T&D staff report
The overall economic impact of hunting, fishing and wildlife viewing in South Carolina is estimated at $2.74 billion annually according to the South Carolina Department of Natural Resources.
Nowhere are opportunities for outdoor activities more prevalent and important than in Orangeburg County with its vast acres of rural landscape in the state’s second largest county by area.
The longest continuously flowing blackwater river in the world passes through the city limits of Orangeburg. Two hundred and six miles of peace and serenity, beginning in Aiken County and ending at the Atlantic Ocean, the Edisto River is accessible from public landings in Orangeburg County. Once world-renowned for its robin fishing, the Edisto is more likely to give up plenty of flathead catfish these days. A boat trip in late December or January will often put a cap on wood ducks, the occasional mallard, and an extra squirrel or two in the duck hunter’s boat.
People are also reading…
The vast amount of water available in the Santee Cooper Chain of Lakes on the opposite side of Orangeburg County offers even more opportunities. Made up of two lakes, Marion and Moultrie, Santee has 174,000 acres of public water. The 450 miles of shoreline are dotted with publicly accessible boat ramps, free or for a small launch fee. Campgrounds, motels, and rental cabins can be found from one end of the lakes to the other in a price range to fit any traveler’s budget.

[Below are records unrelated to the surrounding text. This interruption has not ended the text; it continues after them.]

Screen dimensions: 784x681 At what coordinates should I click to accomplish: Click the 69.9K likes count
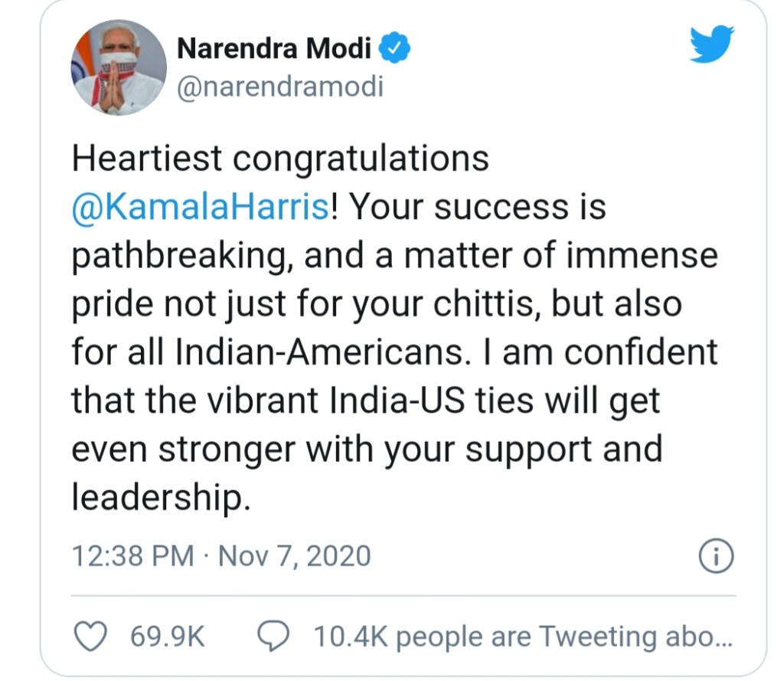click(x=168, y=637)
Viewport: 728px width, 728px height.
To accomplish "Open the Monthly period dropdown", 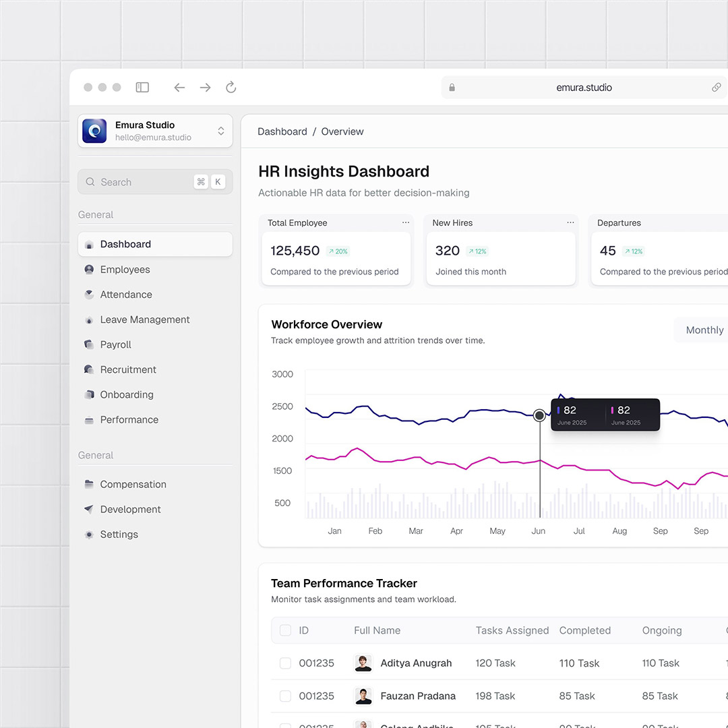I will (x=704, y=330).
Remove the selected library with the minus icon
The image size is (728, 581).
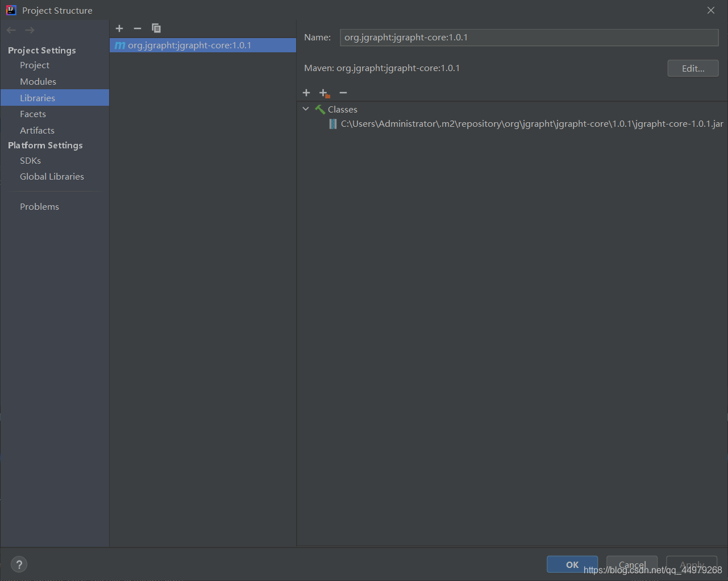pos(137,28)
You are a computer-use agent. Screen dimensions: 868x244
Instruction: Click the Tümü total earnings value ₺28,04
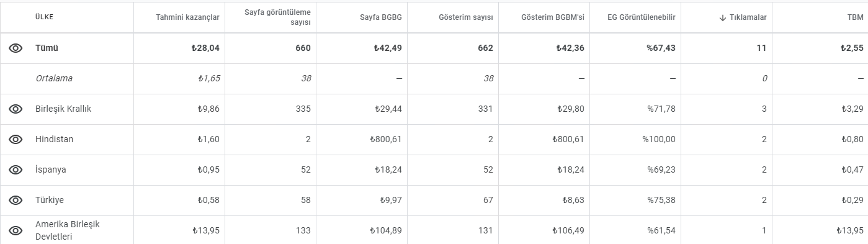(x=204, y=48)
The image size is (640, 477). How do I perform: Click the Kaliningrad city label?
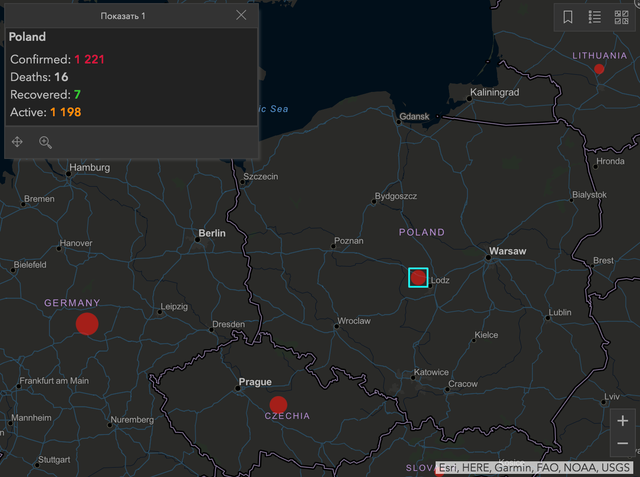506,93
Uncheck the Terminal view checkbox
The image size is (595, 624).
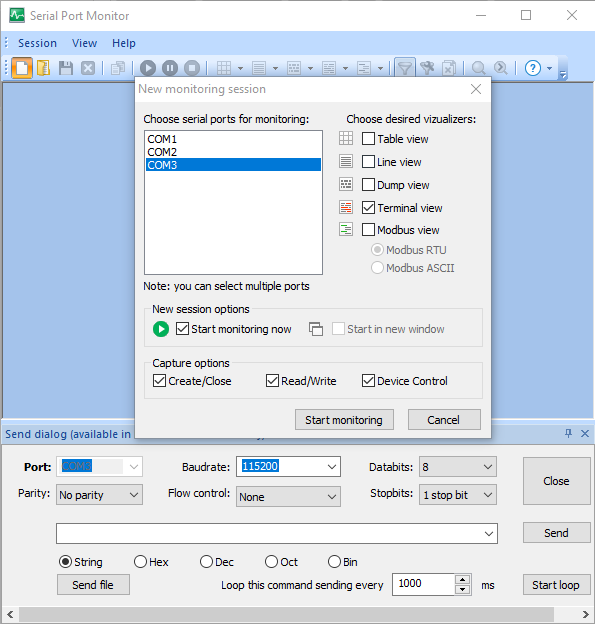(368, 208)
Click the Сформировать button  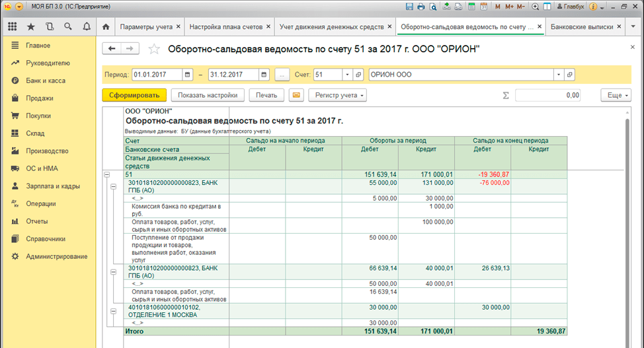134,95
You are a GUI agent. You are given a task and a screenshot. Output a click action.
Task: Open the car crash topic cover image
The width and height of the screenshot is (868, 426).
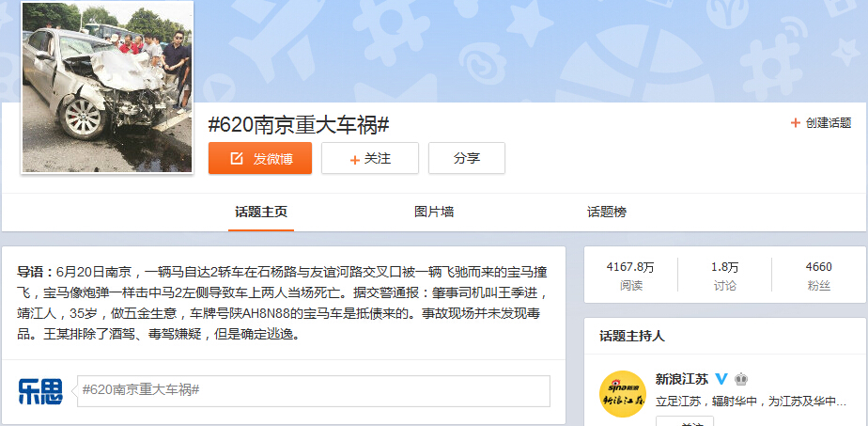pyautogui.click(x=106, y=87)
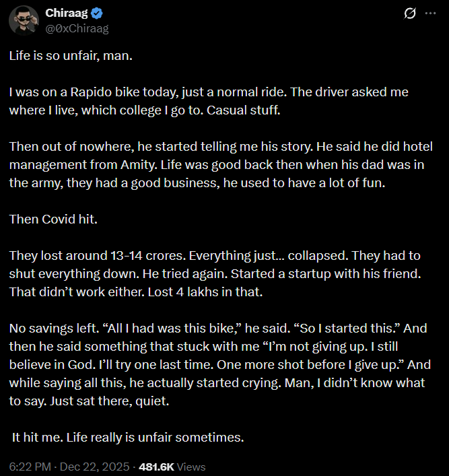Click the 6:22 PM timestamp link

pyautogui.click(x=30, y=466)
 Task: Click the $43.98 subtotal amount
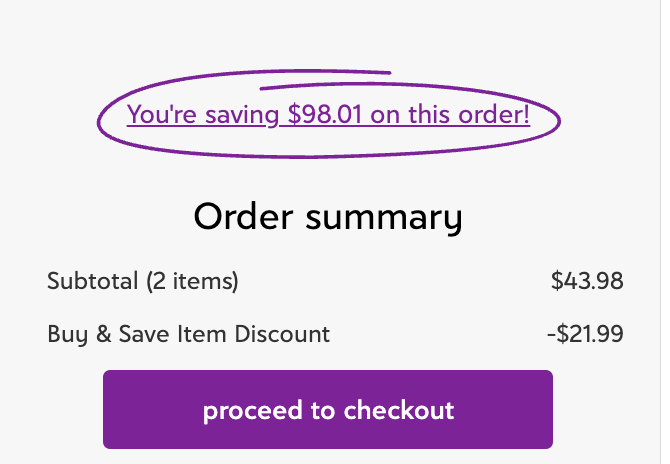pos(587,282)
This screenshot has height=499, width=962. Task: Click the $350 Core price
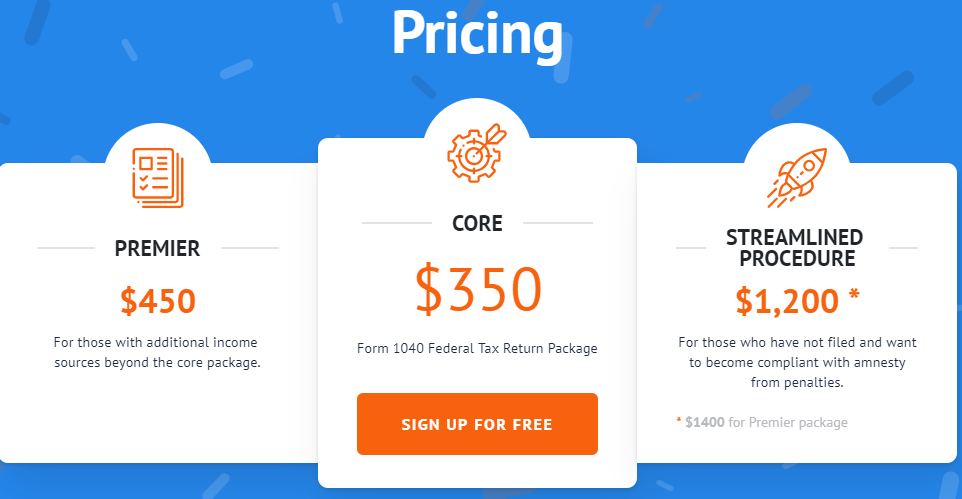(478, 289)
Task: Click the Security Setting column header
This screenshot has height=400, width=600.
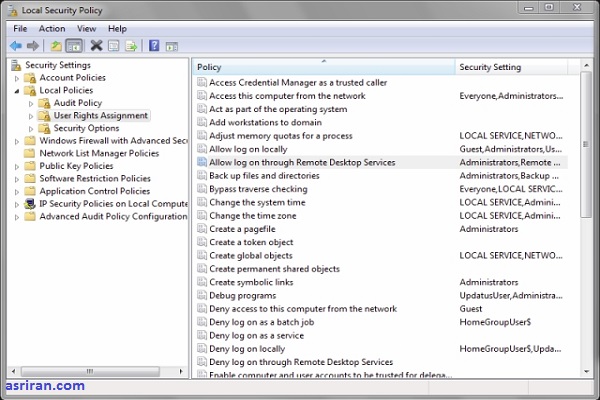Action: [x=510, y=67]
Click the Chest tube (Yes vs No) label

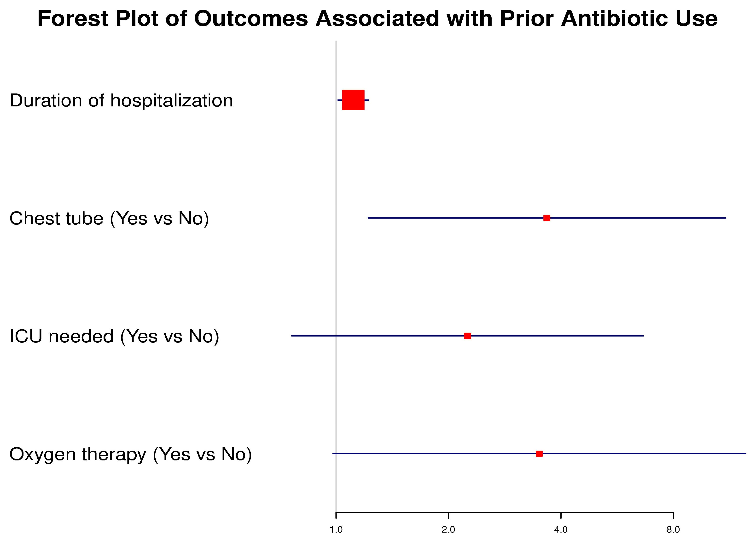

The original home of the landlocked striped bass, Santee is teeming with bream, bass, crappie, catfish and stripers. While fishing reigns as king in Santee, hunting is definitely the prince. Several wildlife management areas bordering the lakes, as well as the islands that abound above, are open to the public. The out-of-town visitor may have difficulty finding ducks in adequate numbers in the upper swamp. The ducks will be there, if the weather is nice, but it often takes years of experience to find the holes the ducks like.
Deer hunting, however, is the crown prince of the county.
Orangeburg County remains among the top producers of deer in numbers and continues to lead in record numbers of trophy bucks.
When asked why Orangeburg seems to consistently make so much money, SCDNR deer biologist Charles Ruth said, “Orangeburg County has good deer habitat, a strong agricultural base throughout much of the county, along with a deer population not too high. This, along with a reasonable number of landowners practicing good deer harvest management, explains the results.”
Orangeburg County is also home to some of the best turkey hunting, ranking among counties in the entire state for total turkey catch.
Many turkey and deer hunters have also found Orangeburg to be a good place to add a wild boar or coyote to their hunting bag. Many are taken as bycatch while hunting deer and turkey, but both hogs and coyotes are classified as non-native animals and can be hunted year-round.
Certain deer and turkeys certainly rank first and second among local sportsmen, but other opportunities abound. Quail can be hunted on several preserves in the county and doves can be found on public and private hunts throughout the county. Hunting rabbits and other small animals also seems to be becoming more popular.
Rivers, lakes, deer, ducks, pigeons, pigs, coyotes, turkeys and more. The longest venison and turkey seasons, with the most liberal bag limits, in the nation. One of only two states where it is possible to shoot a deer with its antlers still in velvet. The top five counties in the state for deer, both in number and size. Top half of the state for turkeys. Easy public access to large areas of land and water.
It’s easy to see why Orangeburg County is called an “outdoor mecca.”